Um dos peixes mais enigmáticos do oceano finalmente foi observado onde realmente vive. Pela primeira vez, cientistas registraram um tubarão-duende (Mitsukurina owstoni) nadando livremente nas profundezas do mar, sem que o animal tivesse sido capturado antes por redes ou anzóis.
O estudo, publicado no Journal of Fish Biology, descreve dois encontros inéditos com a espécie em seu ambiente natural. Além de oferecer as primeiras imagens de indivíduos saudáveis vivendo em mar aberto, as observações indicam que o tubarão ocupa uma área muito maior do oceano e alcança profundidades superiores às registradas até agora.
Conhecido pelo focinho longo e achatado e pela mandíbula capaz de se projetar para capturar presas, o tubarão-duende é considerado um "fóssil vivo". Ele é o único representante sobrevivente de uma linhagem que existe há cerca de 125 milhões de anos.
Até agora, todos os registros confirmados de exemplares vivos haviam ocorrido apenas depois que os animais foram capturados acidentalmente por pescadores e levados à superfície. Nessas condições, eles costumavam morrer pouco tempo depois.
As novas imagens mostram um cenário completamente diferente: dois tubarões saudáveis nadando livremente nas profundezas do Pacífico.
Um dos animais foi observado próximo a um monte submarino nas proximidades da ilha Jarvis, no Pacífico Central.
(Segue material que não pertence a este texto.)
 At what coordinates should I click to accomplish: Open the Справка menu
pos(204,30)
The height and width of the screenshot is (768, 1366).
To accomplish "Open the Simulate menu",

O segundo apareceu na encosta da Fossa de Tonga, quase 700 metros abaixo da maior profundidade em que a espécie havia sido documentada anteriormente.
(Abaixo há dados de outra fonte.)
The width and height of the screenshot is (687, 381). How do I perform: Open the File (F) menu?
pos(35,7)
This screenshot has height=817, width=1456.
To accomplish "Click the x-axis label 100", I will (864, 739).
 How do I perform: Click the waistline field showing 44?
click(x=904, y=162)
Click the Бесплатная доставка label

Segundo os autores, a observação estabelece um novo recorde de profundidade para toda a ordem Lamniformes, grupo que reúne espécies como o tubarão-branco, o tubarão-mako e o tubarão-peregrino.
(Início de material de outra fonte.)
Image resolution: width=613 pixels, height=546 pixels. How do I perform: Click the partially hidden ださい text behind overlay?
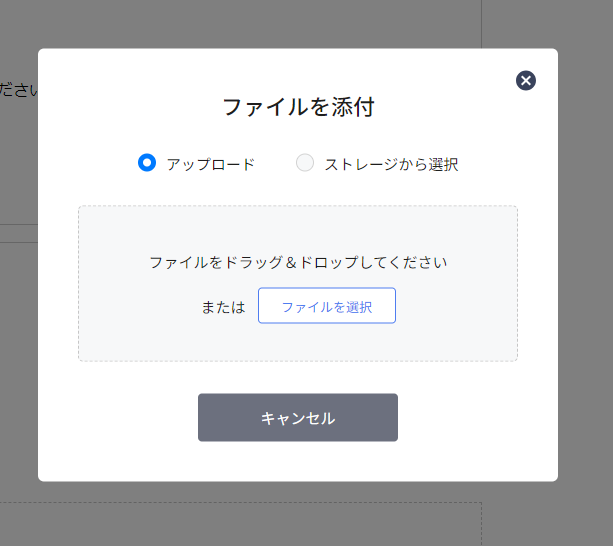(x=19, y=90)
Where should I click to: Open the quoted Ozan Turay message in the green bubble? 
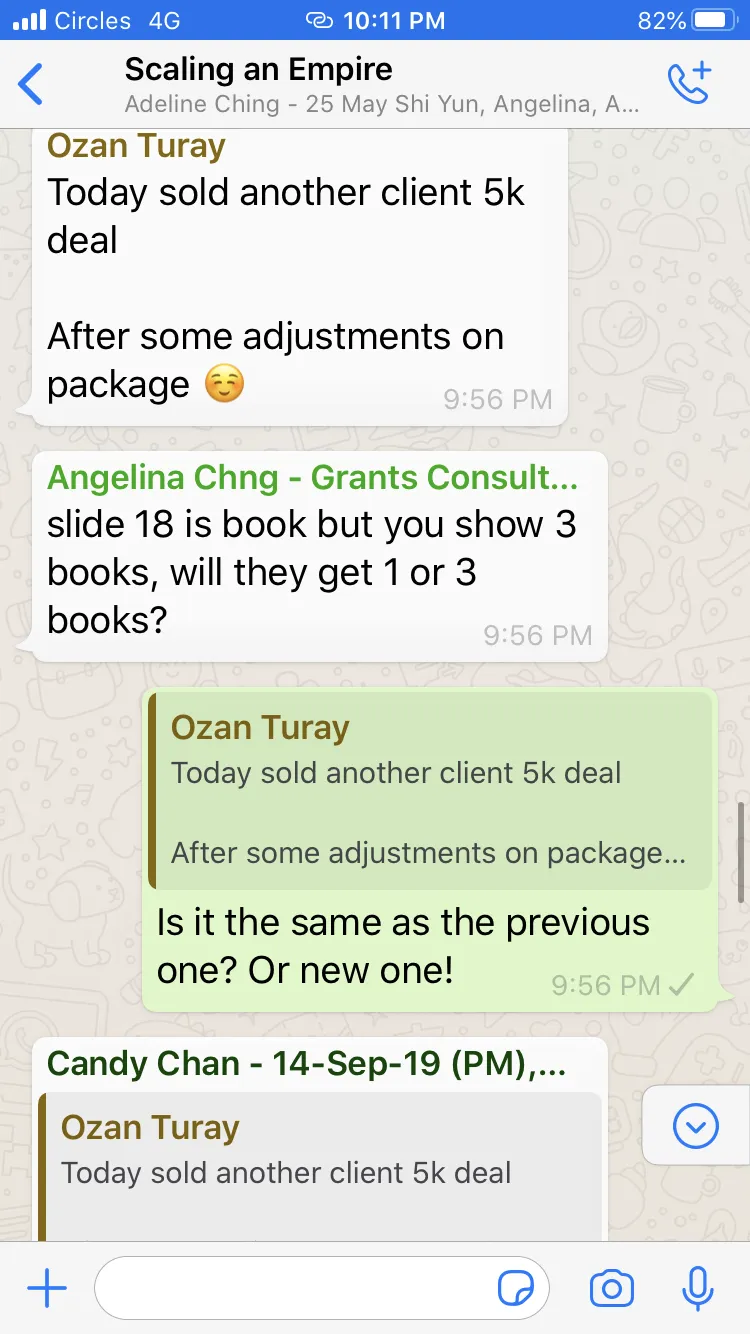point(431,790)
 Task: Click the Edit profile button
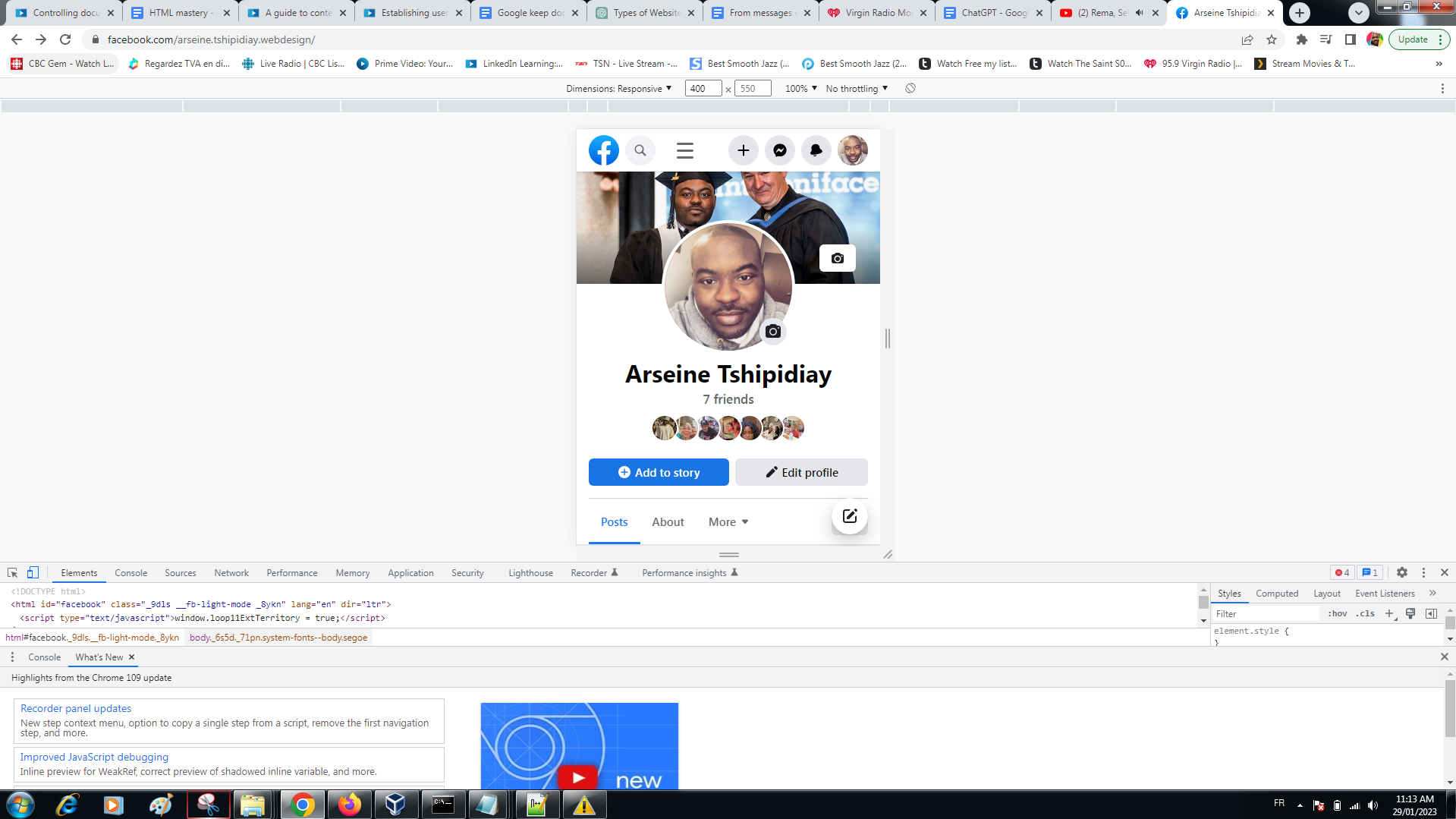click(x=801, y=472)
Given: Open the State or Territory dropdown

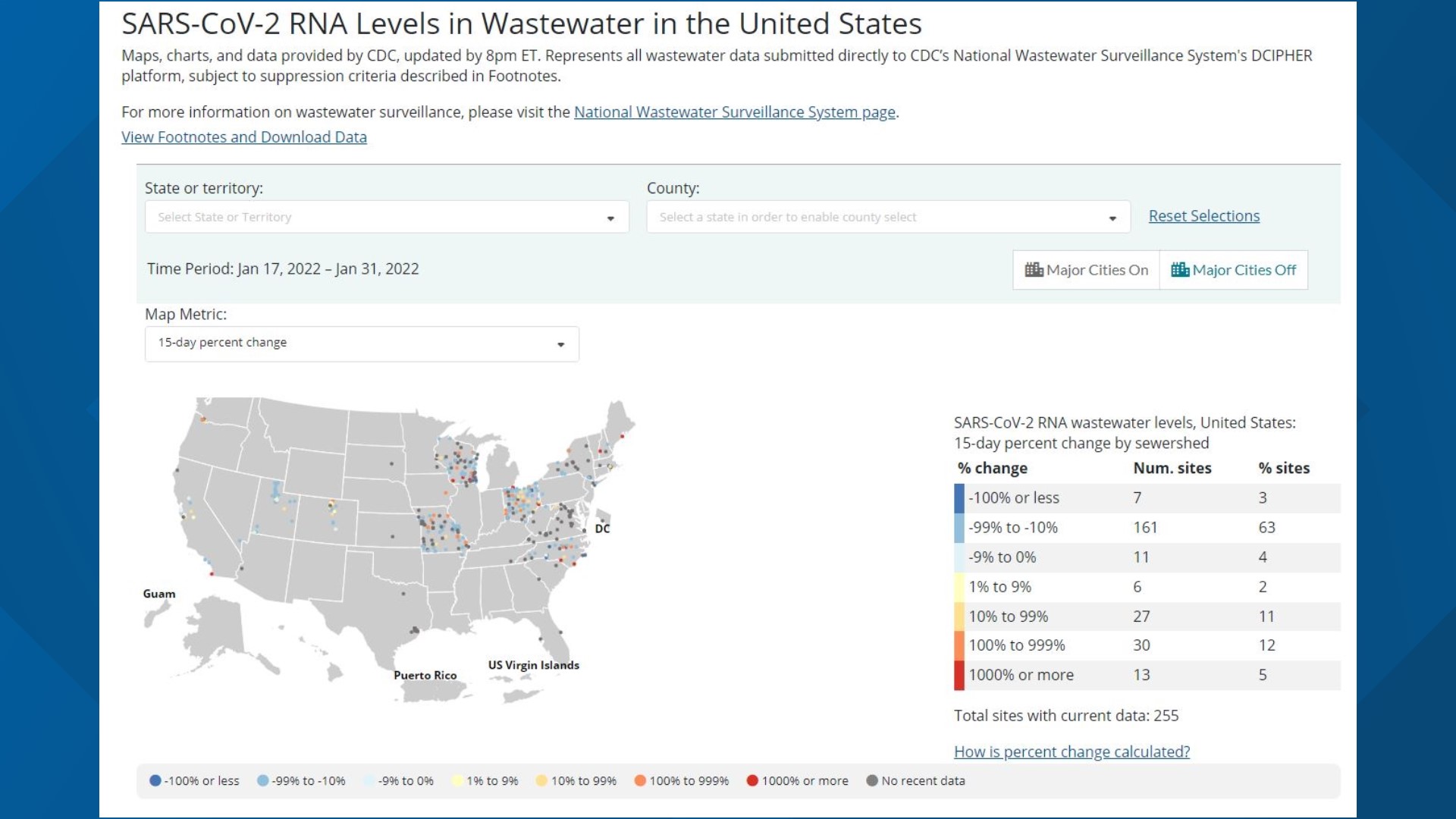Looking at the screenshot, I should [387, 217].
Além de ampliar o limite de profundidade conhecido, os registros também expandem significativamente a distribuição geográfica do tubarão-duende.
Antes do estudo, a espécie era conhecida principalmente em áreas próximas ao Japão, à Austrália e à costa oeste dos Estados Unidos, além de ocorrências pontuais nos oceanos Atlântico e Índico. As duas novas observações confirmam sua presença em regiões do Pacífico Central onde ela nunca havia sido registrada.
Para os pesquisadores, o trabalho reforça o quanto os oceanos profundos ainda permanecem pouco explorados. Mesmo uma espécie descrita há mais de um século continua revelando comportamentos e habitats que permaneciam desconhecidos pela ciência.